+++ TEXTO PARA LEITURA
(Comentário sobre o filme “Um dia sem mexicanos”)
Nome original: A day without a mexican
Produção: Estados Unidos, México, Espanha
Ano: 2004
Idiomas: Inglês, Espanhol
Diretor: Sergiu Arau
Roteiro: Sergiu Arau, Yareli Arizmendi
Elenco: Caroline Aaron, Tony Abatemarco, Melinda Allen, Frankie J. Allison, Fernando Arau, Yareli Arizmendi, Todd Babcock, Maria Beck
Gênero: comédia, drama, fantasia
Fonte: “The Internet Movie Database” – http://www.imdb.com/
Nesta comédia misturada com drama social, partimos de um acontecimento fantástico para ter a oportunidade de explorar um curioso recorte da realidade social estadunidense e especificamente californiana. O que aconteceria se, da noite para o dia, todos os mexicanos que moram na Califórnia desaparecessem? Pois bem, o autor do filme, o mexicano Sergio Arau, nos dá a resposta. Sua obra procura jogar para a platéia de ambas as nacionalidades, ou ambas as culturas, a reflexão sobre a importância da presença desse contingente populacional “alienígena” para a construção do estado.
Uma espécie de névoa cerca a Califórnia, cortando qualquer tipo de comunicação. E ao mesmo tempo, os mexicanos desaparecem. A partir da desaparição, os estadunidenses “puros” terão que aprender a viver sem a mão de obra barata dos mexicanos. O nível mais óbvio da análise aponta para o fato de que os mexicanos são os responsáveis por todos os serviços subalternos e proletarizados: colheita agrícola, serviços domésticos, postos de gasolina, motoristas de táxi, etc.
Mas isso é apenas uma das faces do problema. O desaparecimento súbito dos mexicanos dá margem a uma discussão que do nosso ponto de vista latino-americano não faz muito sentido, mas para a audiência dos dois países em questão, é muito relevante. O que é um “mexicano” e o que é um estadunidense? Em certo momento, o filme é obrigado a explicar, didaticamente, que abaixo do Rio Grande existem mais de quarenta países. Por incrível que pareça, para o estadunidense típico, que em regra desconhece o que se passa no resto do mundo, essa informação não é desnecessária.
Na cabeça desse estadunidense típico, todo imigrante ilegal é “mexicano”, mesmo que seja guatemalteco, hondurenho, brasileiro, etc. “Mexicano”, nesse contexto simbólico, ganhou uma conotação quase pejorativa, como os termos “chicano”, ou “cucaracho”, equivalentes para o “nigger” que se usa depreciativamente para os negros.
Se esses imigrantes não são todos “mexicanos”, o que são então? Latinos? Hispânicos? A denominação do grupo desaparecido é um dos aspectos importantes da questão levantados pelo filme. Há outros. O mais importante deles talvez seja o da História. A própria Califórnia, além do Texas e de outros Estados, foram roubados do México no século XIX. É no mínimo bizarro que os mexicanos (sem aspas) sejam tratados como imigrantes estrangeiros ilegais em cidades que se chamam Los Angeles, San Francisco, San Diego, etc., nomes que não tem nada de anglo-saxão. Logo, do ponto de vista histórico, quem é estrangeiro e quem é “alienígena” na terra de quem?
++++++
+++ MATERIAL DO EXERCÍCIO
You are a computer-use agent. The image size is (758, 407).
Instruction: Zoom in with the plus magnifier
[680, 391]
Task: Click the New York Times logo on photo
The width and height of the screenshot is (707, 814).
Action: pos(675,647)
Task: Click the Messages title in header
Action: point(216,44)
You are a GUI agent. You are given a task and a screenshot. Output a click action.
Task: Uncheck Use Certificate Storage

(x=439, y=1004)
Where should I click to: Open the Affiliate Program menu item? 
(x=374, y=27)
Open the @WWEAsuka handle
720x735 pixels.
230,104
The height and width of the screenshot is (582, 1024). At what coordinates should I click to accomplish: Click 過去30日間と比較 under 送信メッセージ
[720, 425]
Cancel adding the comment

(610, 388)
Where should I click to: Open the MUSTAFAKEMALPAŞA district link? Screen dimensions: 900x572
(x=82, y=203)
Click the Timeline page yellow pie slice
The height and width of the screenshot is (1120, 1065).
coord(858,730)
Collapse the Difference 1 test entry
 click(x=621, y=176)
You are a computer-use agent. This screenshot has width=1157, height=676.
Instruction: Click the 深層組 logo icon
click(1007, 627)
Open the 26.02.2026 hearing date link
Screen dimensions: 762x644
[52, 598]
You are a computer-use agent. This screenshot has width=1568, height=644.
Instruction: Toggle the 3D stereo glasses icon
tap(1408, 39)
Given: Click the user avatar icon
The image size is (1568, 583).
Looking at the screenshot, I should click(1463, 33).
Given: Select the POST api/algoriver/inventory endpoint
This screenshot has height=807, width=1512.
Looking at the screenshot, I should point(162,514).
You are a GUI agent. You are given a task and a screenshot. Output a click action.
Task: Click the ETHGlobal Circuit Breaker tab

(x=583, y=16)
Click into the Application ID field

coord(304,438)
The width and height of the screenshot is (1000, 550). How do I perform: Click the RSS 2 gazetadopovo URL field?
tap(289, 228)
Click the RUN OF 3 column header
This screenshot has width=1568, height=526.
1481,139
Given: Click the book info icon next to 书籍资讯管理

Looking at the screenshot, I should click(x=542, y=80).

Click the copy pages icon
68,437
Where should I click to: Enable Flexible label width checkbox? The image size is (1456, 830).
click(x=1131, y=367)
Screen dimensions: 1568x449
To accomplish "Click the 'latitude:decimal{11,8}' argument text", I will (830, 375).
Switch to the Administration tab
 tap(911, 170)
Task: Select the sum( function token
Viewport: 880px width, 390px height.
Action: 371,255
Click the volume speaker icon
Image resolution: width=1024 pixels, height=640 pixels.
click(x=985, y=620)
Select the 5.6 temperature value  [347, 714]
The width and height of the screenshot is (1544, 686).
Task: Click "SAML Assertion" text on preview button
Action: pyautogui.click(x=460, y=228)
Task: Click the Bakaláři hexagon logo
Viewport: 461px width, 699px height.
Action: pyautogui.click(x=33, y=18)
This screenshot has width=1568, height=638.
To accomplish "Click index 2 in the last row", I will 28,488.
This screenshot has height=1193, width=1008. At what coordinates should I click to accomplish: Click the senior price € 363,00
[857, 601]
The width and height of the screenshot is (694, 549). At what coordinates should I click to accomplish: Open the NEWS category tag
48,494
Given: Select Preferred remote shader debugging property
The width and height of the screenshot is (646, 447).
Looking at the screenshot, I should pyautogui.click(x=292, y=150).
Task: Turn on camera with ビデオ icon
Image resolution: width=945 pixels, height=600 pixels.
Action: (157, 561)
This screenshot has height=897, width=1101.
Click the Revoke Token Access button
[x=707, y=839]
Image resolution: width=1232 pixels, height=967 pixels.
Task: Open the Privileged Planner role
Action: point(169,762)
++++++
TAREFAS:
1. Duplique, sem alterações, o trecho do comentário sobre o filme que vai de "Mas isso é apenas" até "para os negros.".
2. Reescreva o trecho das linhas do material do exercício que vai do início até a linha que contém "click(x=1131, y=367)", inclusive, substituindo "Instruction" por "Command" e mantendo todo o resto igual. Apresente apenas essas linhas.

RESPOSTAS DO EXERCÍCIO:
1.
Mas isso é apenas uma das faces do problema. O desaparecimento súbito dos mexicanos dá margem a uma discussão que do nosso ponto de vista latino-americano não faz muito sentido, mas para a audiência dos dois países em questão, é muito relevante. O que é um “mexicano” e o que é um estadunidense? Em certo momento, o filme é obrigado a explicar, didaticamente, que abaixo do Rio Grande existem mais de quarenta países. Por incrível que pareça, para o estadunidense típico, que em regra desconhece o que se passa no resto do mundo, essa informação não é desnecessária.
Na cabeça desse estadunidense típico, todo imigrante ilegal é “mexicano”, mesmo que seja guatemalteco, hondurenho, brasileiro, etc. “Mexicano”, nesse contexto simbólico, ganhou uma conotação quase pejorativa, como os termos “chicano”, ou “cucaracho”, equivalentes para o “nigger” que se usa depreciativamente para os negros.

2.
You are a computer-use agent. The image size is (758, 407).
Command: Zoom in with the plus magnifier
[680, 391]
Task: Click the New York Times logo on photo
The width and height of the screenshot is (707, 814).
Action: pos(675,647)
Task: Click the Messages title in header
Action: point(216,44)
You are a GUI agent. You are given a task and a screenshot. Output a click action.
Task: Uncheck Use Certificate Storage

(x=439, y=1004)
Where should I click to: Open the Affiliate Program menu item? 
(x=374, y=27)
Open the @WWEAsuka handle
720x735 pixels.
230,104
The height and width of the screenshot is (582, 1024). At what coordinates should I click to accomplish: Click 過去30日間と比較 under 送信メッセージ
[720, 425]
Cancel adding the comment

(610, 388)
Where should I click to: Open the MUSTAFAKEMALPAŞA district link? Screen dimensions: 900x572
(x=82, y=203)
Click the Timeline page yellow pie slice
The height and width of the screenshot is (1120, 1065).
coord(858,730)
Collapse the Difference 1 test entry
 click(x=621, y=176)
You are a computer-use agent. This screenshot has width=1157, height=676.
Command: Click the 深層組 logo icon
click(1007, 627)
Open the 26.02.2026 hearing date link
Screen dimensions: 762x644
[52, 598]
You are a computer-use agent. This screenshot has width=1568, height=644.
Command: Toggle the 3D stereo glasses icon
tap(1408, 39)
Given: Click the user avatar icon
The image size is (1568, 583).
Looking at the screenshot, I should click(1463, 33).
Given: Select the POST api/algoriver/inventory endpoint
This screenshot has height=807, width=1512.
Looking at the screenshot, I should point(162,514).
You are a GUI agent. You are given a task and a screenshot. Output a click action.
Task: Click the ETHGlobal Circuit Breaker tab

(x=583, y=16)
Click into the Application ID field

coord(304,438)
The width and height of the screenshot is (1000, 550). How do I perform: Click the RSS 2 gazetadopovo URL field?
tap(289, 228)
Click the RUN OF 3 column header
This screenshot has width=1568, height=526.
1481,139
Given: Click the book info icon next to 书籍资讯管理

Looking at the screenshot, I should click(x=542, y=80).

Click the copy pages icon
68,437
Where should I click to: Enable Flexible label width checkbox? The image size is (1456, 830).
click(x=1131, y=367)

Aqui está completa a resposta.